§ Reading text

◆ ◆ ◆ ◆ ◆ ◆ ◆

World In Motion II

World In Motion II

by Blazer Sparrow

By the time this issue comes out, it’ll be day 4 of the Round of 32 for the 2026 World Cup.

Even though I’m abysmally late in submitting this, I have no idea who those thirty-two teams are. Very likely, you’re going to see Brazil, France, and Germany in there. Mexico, Argentina, and Spain are also obvious. It would be wild if America were actually in there. It’s possible with my man Poch in charge. He’s magic, you know.

But this piece is about none of those fine teams that will surely win (not America, obviously). This piece is about another team that is more than likely going to make the round of 32, and hell, possibly up to the semi-final, but almost certainly not going to take that cup home.

ENGLAND!

And more specifically, this piece is about the reason they’re not going to win the cup. It’s not because of the undeniable talent of the players, it’s because there hasn’t been a decent England national football team Song since…well, ever.

England has one star above those three lions, from 1966. Unless my research is flawed (it often is), there was no pop-inflected team song to take them to victory. I’ve read that Lonnie Donegan’s “World Cup Willie” was sorta retroactively made the official team song after their landmark victory. Either way, it seems that every World Cup since, there’s been an attempt to create a rallying pop song every four years, for all the die-hard, drunken Brits to chant along. None has worked. They got close in 1990, making it to the semi-finals. That year, the team song was written and performed by New Order, an all-time favorite of yours truly, and inarguably the only pop group up to the task at the time (I can’t imagine The Cure or Depeche Mode doing a football song).

◆ ◆ ◆ ◆ ◆ ◆ ◆

§ Items
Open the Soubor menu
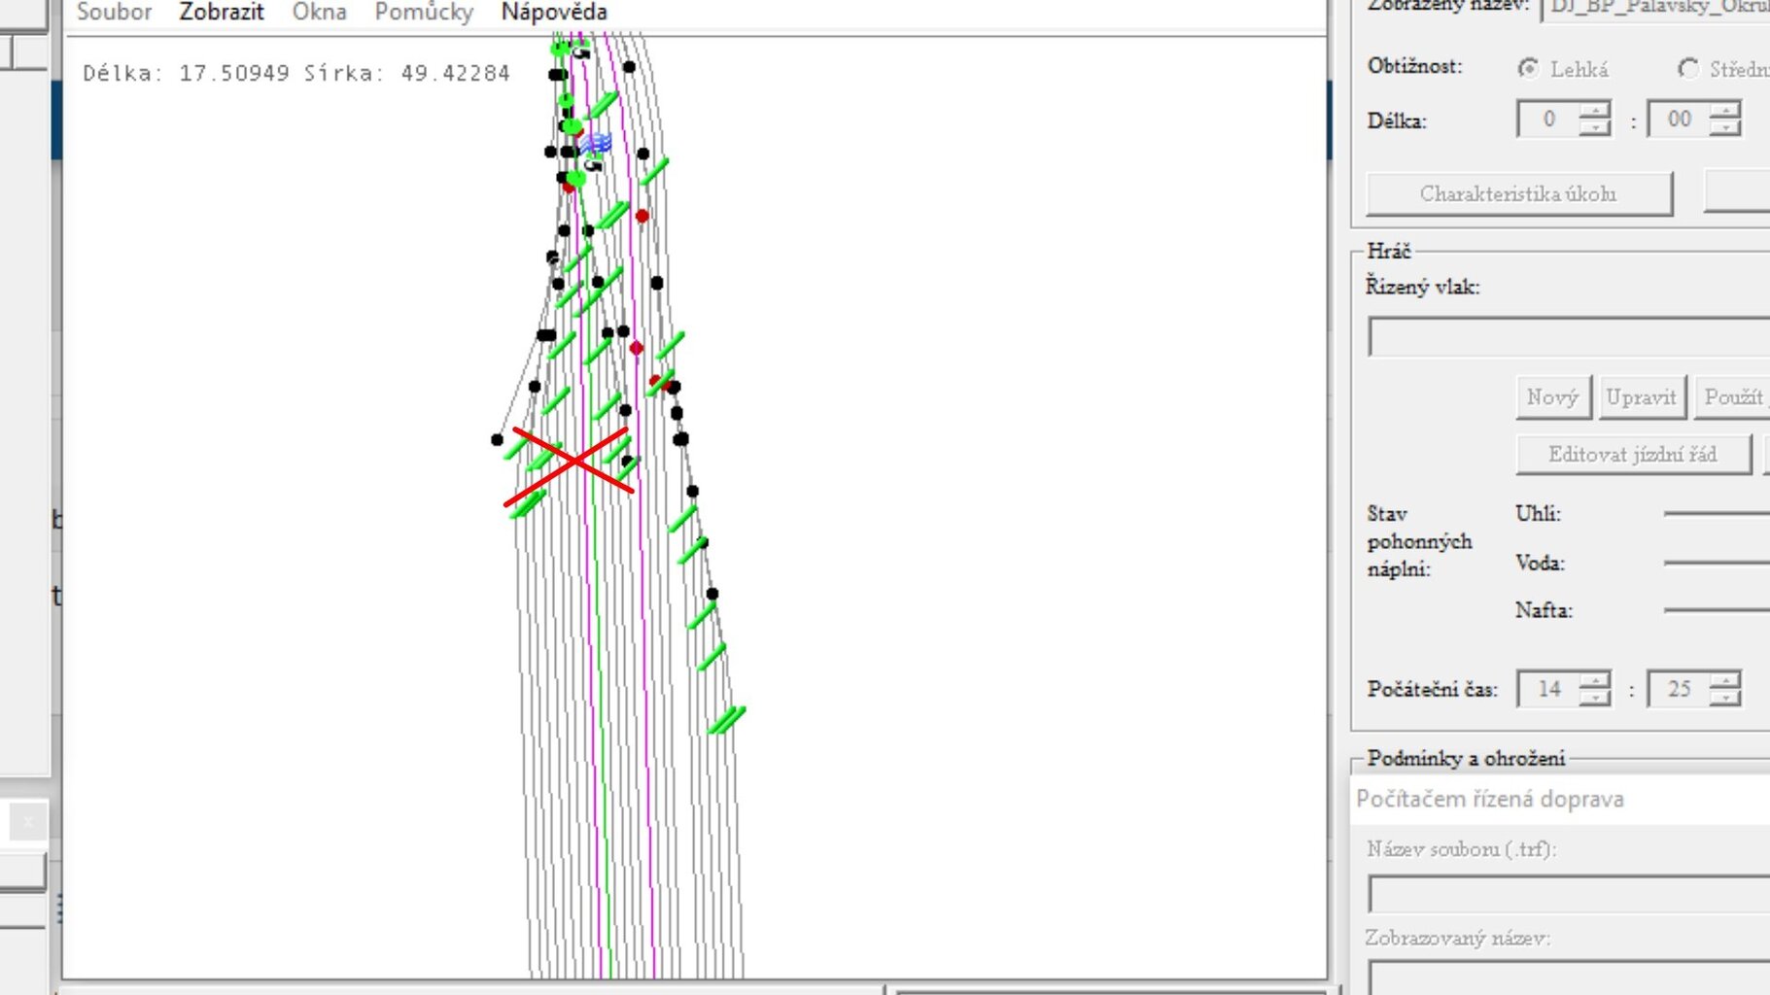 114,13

◆ ◆ ◆ ◆ ◆ ◆ ◆

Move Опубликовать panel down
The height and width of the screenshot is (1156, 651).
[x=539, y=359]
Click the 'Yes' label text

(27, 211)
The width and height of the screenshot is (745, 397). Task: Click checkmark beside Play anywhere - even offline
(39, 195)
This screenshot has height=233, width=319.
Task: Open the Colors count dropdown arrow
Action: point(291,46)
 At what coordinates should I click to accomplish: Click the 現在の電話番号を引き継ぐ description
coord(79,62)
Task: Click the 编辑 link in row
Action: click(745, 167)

◆ ◆ ◆ ◆ ◆ ◆ ◆

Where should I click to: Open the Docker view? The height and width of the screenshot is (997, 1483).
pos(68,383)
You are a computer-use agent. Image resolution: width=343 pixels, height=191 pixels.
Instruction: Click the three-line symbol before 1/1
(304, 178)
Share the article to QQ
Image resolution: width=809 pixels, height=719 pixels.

◆ ◆ ◆ ◆ ◆ ◆ ◆

§ Things to do
a) Does each statement agree with the England team song article? Answer yes or no for each, quoting the deciding words from the article.
(i) The writer says New Order wrote and performed England's 1990 team song.
(ii) The writer expects England to bring the 2026 cup home.
(iii) The writer knows which thirty-two teams are in the round.
b) Answer from the England team song article:
(i) What year does the single star above England's three lions come from?
(ii) Which Lonnie Donegan song does the writer say was retroactively made the official team song?
(iii) Which day of the Round of 32 will it be when this issue comes out?
c) Carry on writing the England team song article from where it stops.
Nothing in the records is needed for this.

§ Expected outputs
a)
(i) Yes: "That year, the team song was written and performed by New Order"
(ii) No: "almost certainly not going to take that cup home"
(iii) No: "I have no idea who those thirty-two teams are"

b)
(i) 1966
(ii) "World Cup Willie"
(iii) Day 4

c)
Despite the valiant rapping effort on the part of John Barnes, the song did not help England bring it home.

Yes, I’m well aware that the song in question, “World in Motion,” cannot be objectively described as “good,” but goddamn what a collab. Sorry to be a hater, but none of the team songs since have been handled by anyone with the street cred, cultural weight, and downright awesomeness of New Order. Who the fuck is Embrace? Also, apparently, a reunited Take That (sans Robbie Williams) did one for the 2014 World Cup. England didn’t even make it to the knockout stage that year.

I propose the following English hitmakers get the asses off their golden thrones and try to put together a rallying song to surpass New Order’s “World in Motion!” The bar is exceedingly low, so this shouldn’t be hard. Below are my proposed artists and the likelihood that their song will give England that second star!

Coldplay (Feat. Marcus Rashford)

Against the will of God and Nature, Coldplay remains the biggest hitters from the Sceptered Isle. Even today, they probably consistently fill stadiums more than any other British artist. Again, against the will of God and Nature. It seems fair that they would be up to the task to do a “World in Motion II.” There is simply no way they could write anything worse than the original New Order song. Hell, they can get Marcus Rashford to do a rap! Apparently, he likes grime and is a fan of Dave (the rapper, not the person). He must be able to do a rap at least on par with John Barnes’s.

Likelihood Resulting in World Cup Championship: 0%

Arctic Monkeys

Honestly, this would be more of a retroactive thing. If Arctic Monkeys had written an adolescent, angst-fueled banger in 2006, when they were still young and hungry, maybe that woulda taken England past the quarter-finals. I’m sure they coulda whipped up something better than fucking Embrace. Sorry for picking on Embrace so much during this piece. I just learned about their existence while writing this, and now I’m mad about it. Regardless, I don’t know if these four Sheffield brats could recapture that lightning in a bottle now that they’re pushing 40, but they might as well try. Again, the bar is embarrassingly low. Listen to that Embrace song. “World at Your Feet.” I had to listen to it, so now you have to.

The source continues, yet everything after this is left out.